Why Gardening Is Good for Your Health
A recent study in the Netherlands suggests that gardening can fight stress even better than other relaxing leisure activities. After completing a stressful task, two groups of people were instructed to either read indoors or garden for 30 minutes. Afterward, the group that gardened reported being in a better mood than the reading group, and they also had lower levels of the stress hormone cortisol.
"We live in a society where we're just maxing ourselves out all the time in terms of paying attention," says Andrea Faber Taylor, Ph.D., a horticulture instructor and researcher in the Landscape and Human Health Laboratory at the University of Illinois at Urbana-Champaign.
Humans have a finite capacity for the kind of directed attention required by cell phones and email and the like, Taylor says, and when that capacity gets used up we tend to become irritable, error-prone, distractible, and stressed out.
Fortunately this "attention fatigue" appears to be reversible. Following a theory first suggested by University of Michigan researchers in the 1980s, Taylor and other experts have argued that we can replenish ourselves by engaging in "involuntary attention," an effortless form of attention that we use to enjoy nature.
Trading your BlackBerry for blackberry bushes is an excellent way to fight stress and attention fatigue, Taylor says, as the rhythms of the natural environment and the repetitive, soothing nature of many gardening tasks are all sources of effortless attention.
"The breeze blows, things get dew on them, things flower; the sounds, the smells," says Taylor, herself a home gardener. "All of these draw on that form of attention."
Better mental health
The effortless attention of gardening may even help improve depression symptoms.

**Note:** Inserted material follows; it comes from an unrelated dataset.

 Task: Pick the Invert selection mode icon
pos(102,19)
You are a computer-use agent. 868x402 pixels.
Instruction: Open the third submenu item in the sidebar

In a study conducted in Norway, people who had been diagnosed with depression, persistent low mood, or bipolar II disorder spent six hours a week growing flowers and vegetables. After three months, half of the participants had experienced a measurable improvement in their depression symptoms. What's more, their mood continued to be better three months after the gardening program ended.

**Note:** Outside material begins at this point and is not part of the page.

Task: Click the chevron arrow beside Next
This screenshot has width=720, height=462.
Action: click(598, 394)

The researchers suggest that the novelty of gardening may have been enough to jolt some of the participants out of their doldrums, but some experts have a much more radical explanation for how gardening might ease depression.

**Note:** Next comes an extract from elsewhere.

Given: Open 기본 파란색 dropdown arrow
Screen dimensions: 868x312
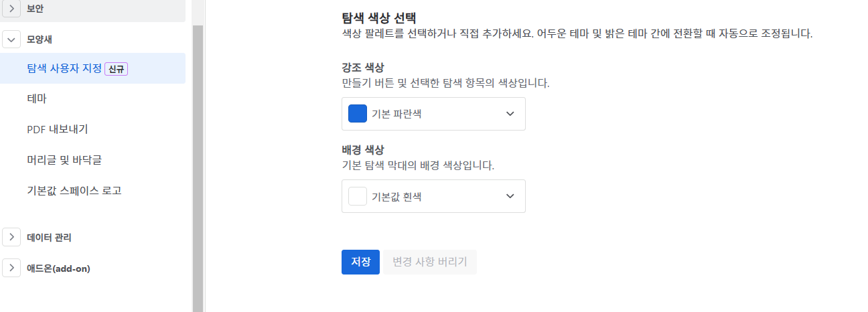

Christopher Lowry, Ph.D., an assistant professor of integrative physiology at the University of Colorado at Boulder, has been injecting mice with Mycobacterium vaccae, a harmless bacteria commonly found in soil, and has found that they increase the release and metabolism of serotonin in parts of the brain that control cognitive function and moodmuch like serotonin-boosting antidepressant drugs do.
Digging in the dirt isn't the same as taking Prozac, of course, but Lowry argues that because humans evolved along with M. vaccae and a host of other friendly bugs, the relative lack of these "old friends" in our current environment has thrown our immune systems out of whack. This can lead to inflammation, which is implicated in a host of modern ills, from heart disease to diabetes to depression.
"By reintroducing these bacteria in the environment, that may help to alleviate some of these problems," Lowry says.